When we put semicolon “ ; ” it will start a new row and use space between the content to show separate column.

A= [1 2 3; 4 5 6; 7 8 9]

So this is 3X3 matrix named as “A”.

**Extraction of Row and Column from Matrix: **

Now i will tell you how to extract several rows and columns and values out of this matrix “A” first of all let’s say i want to extract only the first row of this matrix “A” and assign it to another matrix “B”. So i will write

B = A (1,:)

“B” is equal to A (,) these parentheses are used to index the matrix “A” and the comma separates the rows and columns. So the entry before comma is the row index and entry after the comma is the column index. Now because i want to extract the first row so i will write here 1 and after comma i will write colon which shows that the first row contains the elements from all the available columns. So running this command i will extract the first row of the matrix “A”.

B = A (1,:)

Similarly, i can extract the column of the matrix “A” so i will write here

B=A(:,1)

“B” is equal to “A” the same parenthesis and the comma operator now before the comma i will write colon and after comma i will write 1 which shows that i want to extract the first column of the matrix a so it is the first column

B=A(:,1)

Similarly, i can also extract more than one columns and rows of the matrix “A” the method is i will write

B=A(1:2,:)

“B” is equal to a parenthesis and i will write here the range of the values for the row. So if i want to extract the first two rows i will write one colon 2 and then **comma separator** and after comma i will write again a **column operator** showing that I want to use all the columns so i have successfully extracted the first two rows of the matrix “A”.

B=A(1:2,:)

Similarly, i can extract more than one columns as well to do this i will write

B=A(:,2:3)

“B” is equal to “A” parenthesis and here i will write colon comma and let’s say i want to extract the second third column so i will write 2 colon 3. So this will extract the last two columns which are column number 2 and column number 3.

B=A(:,2:3)

Similarly, i can also extract a single value of the matrix for example if i want to extract the value 4 then how to do this first of all i will have to see which row and which column is used to specify this single value so we can see that this entry 4 is available or present in the second row and first column. So i will write here

B=A(2,1)

B is equal to a second-row comma first column. So this will generate the value 4 and assign it to the variable B.

B=A(2,1)

Now, i will tell you how to replace the values inside a matrix let’s say i want to replace the first row of matrix “A” with zeros. So to do this i will write here

A(1,:)=zeros(1,3)

first row of “A” by using the same method “A” 1 comma colon and on the right side i will write zeros 1 comma 3 this is the built-in command which generates three zeros in the form of a row **vector**. So when running this command you can see that the first row of a is replaced with all zeros.

A(1,:)=zeros(1,3)

By using a similar procedure you can always replace a single value also for example i want to replace this value 7 with let’s say minus 1. So how to do that First of all, I will write the indices of this value 7 it lies in the third row and first column. So i will write here

A(3,1)=-1

3 comma 1 and on the right side i will insert the value which i want to replace which is minus 1 in our case. So by doing this this value 7 is replaced with -1. So this is how you can replace single value or the complete row or complete column and even more than one columns and more than one rows.

= = =

▶ _Required actions_:
(1) In the matrix tutorial, why does the command that pulls out the first row put a colon after the comma? Answer in one to three sentences.
(2) Answer these questions from the matrix tutorial:
(a) What happens when a semicolon is typed while entering a matrix?
(b) What does the built-in command zeros(1,3) produce?
(c) In which row and column does the value 7 lie?
You won't need the records for any of this.

▶ _Dataset content_:
= = =

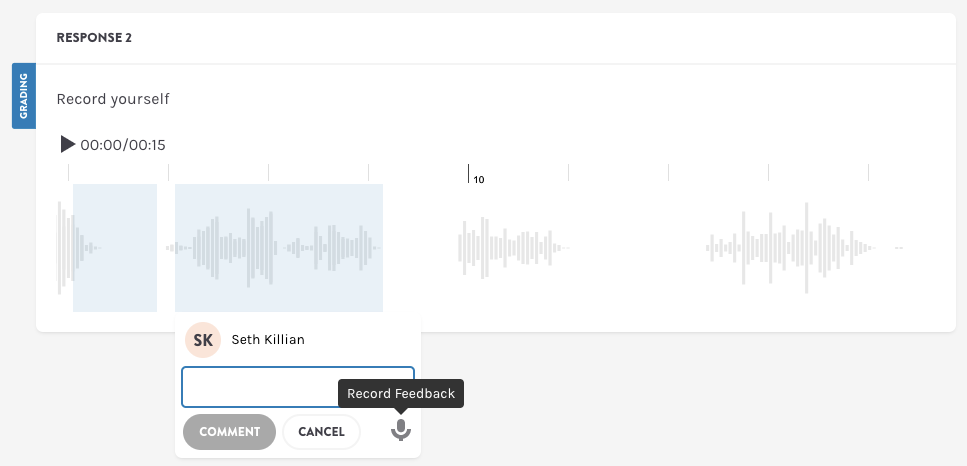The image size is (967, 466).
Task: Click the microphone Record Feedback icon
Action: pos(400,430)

= = =

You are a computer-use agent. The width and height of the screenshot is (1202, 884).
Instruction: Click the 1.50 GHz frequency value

= = =

▶ _Results for each task_:
(1) In the parentheses, the entry before the comma is the row index and the entry after the comma is the column index. Putting a colon after the comma means the row takes its elements from all the available columns, so A(1,:) gives the whole first row.

(2)
(a) It starts a new row.
(b) Three zeros in the form of a row vector.
(c) The third row and first column.